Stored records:
========================

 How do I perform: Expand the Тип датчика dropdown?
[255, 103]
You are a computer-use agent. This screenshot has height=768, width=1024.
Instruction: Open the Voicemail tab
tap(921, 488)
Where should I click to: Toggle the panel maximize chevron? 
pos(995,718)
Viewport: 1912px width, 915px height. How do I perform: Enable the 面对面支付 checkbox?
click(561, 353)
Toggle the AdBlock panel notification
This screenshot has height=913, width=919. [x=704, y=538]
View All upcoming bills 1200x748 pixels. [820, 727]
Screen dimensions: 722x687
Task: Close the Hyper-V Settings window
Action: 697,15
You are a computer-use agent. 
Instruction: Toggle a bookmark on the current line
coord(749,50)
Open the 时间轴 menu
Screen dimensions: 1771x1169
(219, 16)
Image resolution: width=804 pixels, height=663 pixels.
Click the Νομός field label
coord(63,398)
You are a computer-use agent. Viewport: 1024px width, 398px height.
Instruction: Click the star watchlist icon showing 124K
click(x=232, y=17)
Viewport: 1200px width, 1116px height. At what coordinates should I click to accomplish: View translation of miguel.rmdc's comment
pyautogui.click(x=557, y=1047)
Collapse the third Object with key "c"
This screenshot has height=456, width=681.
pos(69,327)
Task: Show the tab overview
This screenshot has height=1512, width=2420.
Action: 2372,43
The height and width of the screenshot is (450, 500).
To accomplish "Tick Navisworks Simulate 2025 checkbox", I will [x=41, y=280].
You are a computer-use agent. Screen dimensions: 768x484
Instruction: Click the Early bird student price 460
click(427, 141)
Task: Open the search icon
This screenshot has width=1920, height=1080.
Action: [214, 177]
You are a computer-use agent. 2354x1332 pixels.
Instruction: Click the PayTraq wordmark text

========================

Search the entries for the word "computer", then list each line that holds it.

You are a computer-use agent. This screenshot has height=768, width=1024.
You are a computer-use agent. 
You are a computer-use agent. Viewport: 1024px width, 398px height.
You are a computer-use agent. Screen dimensions: 768x484
You are a computer-use agent. 2354x1332 pixels.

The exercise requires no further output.